Exercise →
Every record needs to come back as written, except for the pictures.

[Records from a collection]
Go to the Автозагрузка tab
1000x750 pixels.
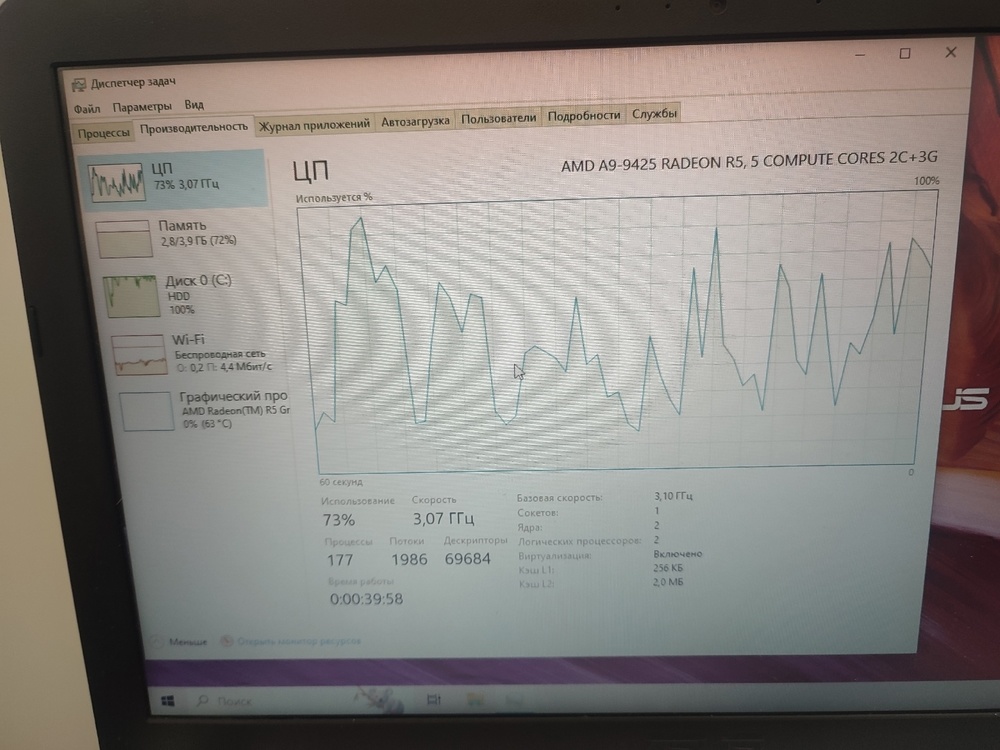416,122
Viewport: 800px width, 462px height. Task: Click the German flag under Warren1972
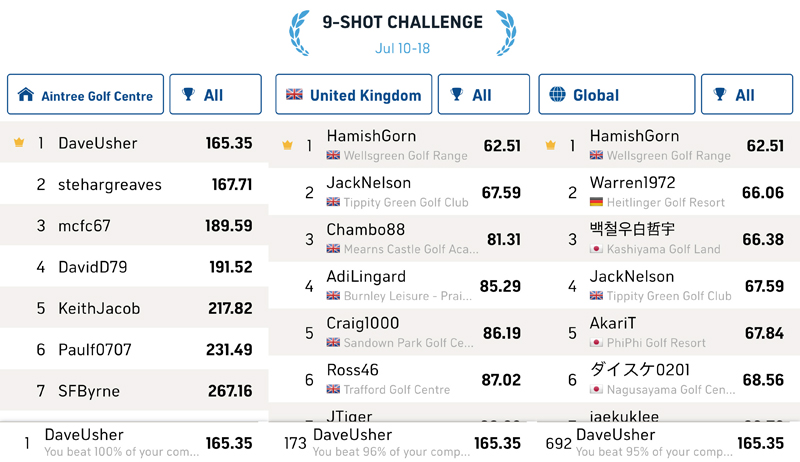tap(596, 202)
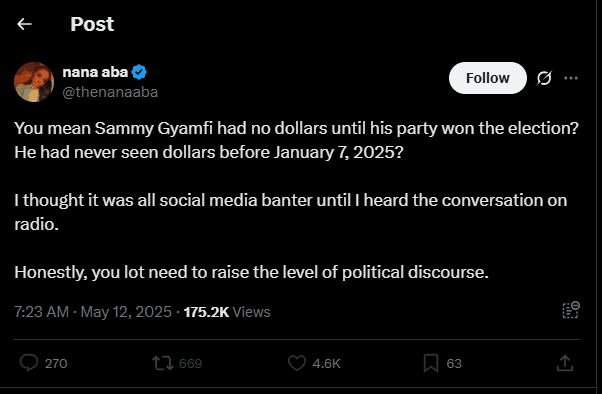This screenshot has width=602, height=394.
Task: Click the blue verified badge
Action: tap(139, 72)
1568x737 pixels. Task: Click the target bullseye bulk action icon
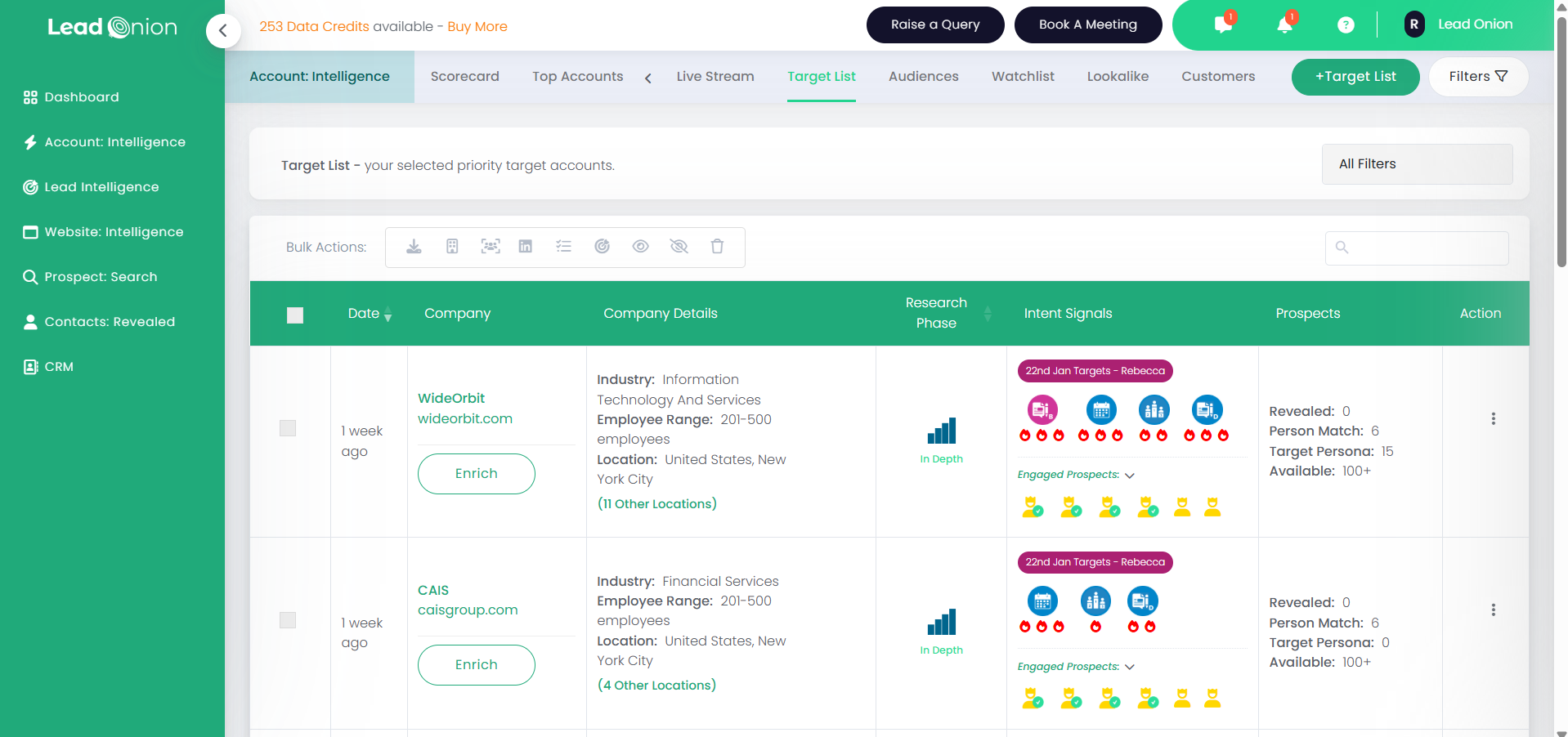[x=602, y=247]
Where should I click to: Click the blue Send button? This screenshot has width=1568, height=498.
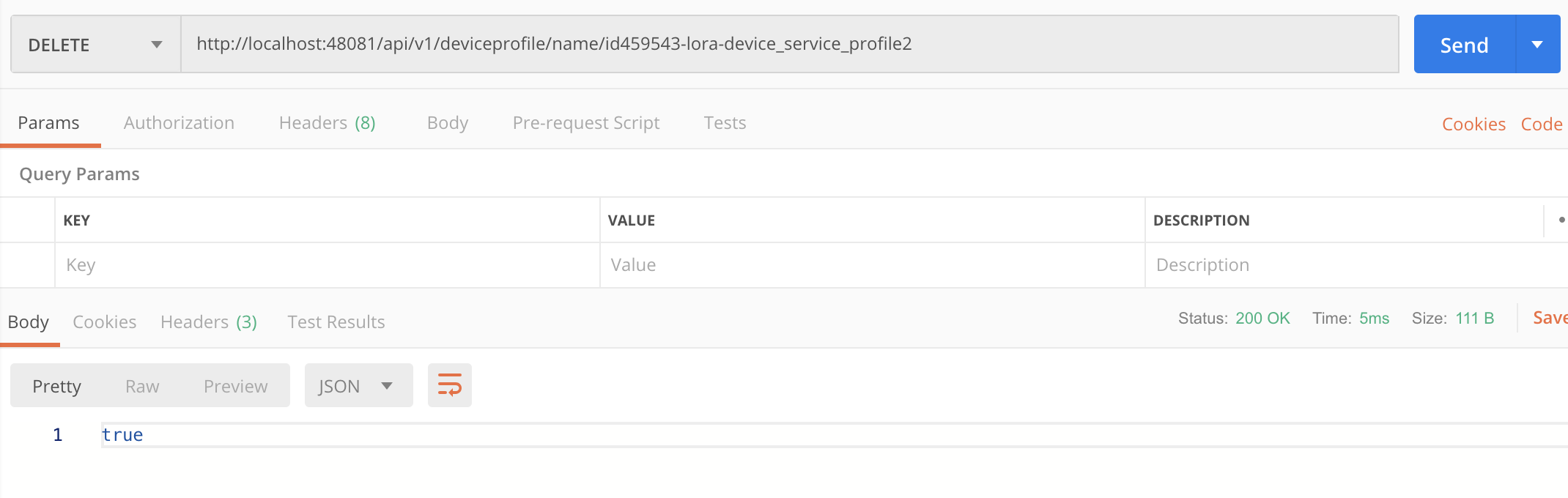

Solution to the problem →
Go to the Автозагрузка tab
1000x750 pixels.
416,122
Viewport: 800px width, 462px height. Task: Click the German flag under Warren1972
tap(596, 202)
This screenshot has width=602, height=394.
Task: Click the blue verified badge
Action: tap(139, 72)
1568x737 pixels. Task: Click the target bullseye bulk action icon
[x=602, y=247]
Where should I click to: Click the blue Send button? This screenshot has width=1568, height=498.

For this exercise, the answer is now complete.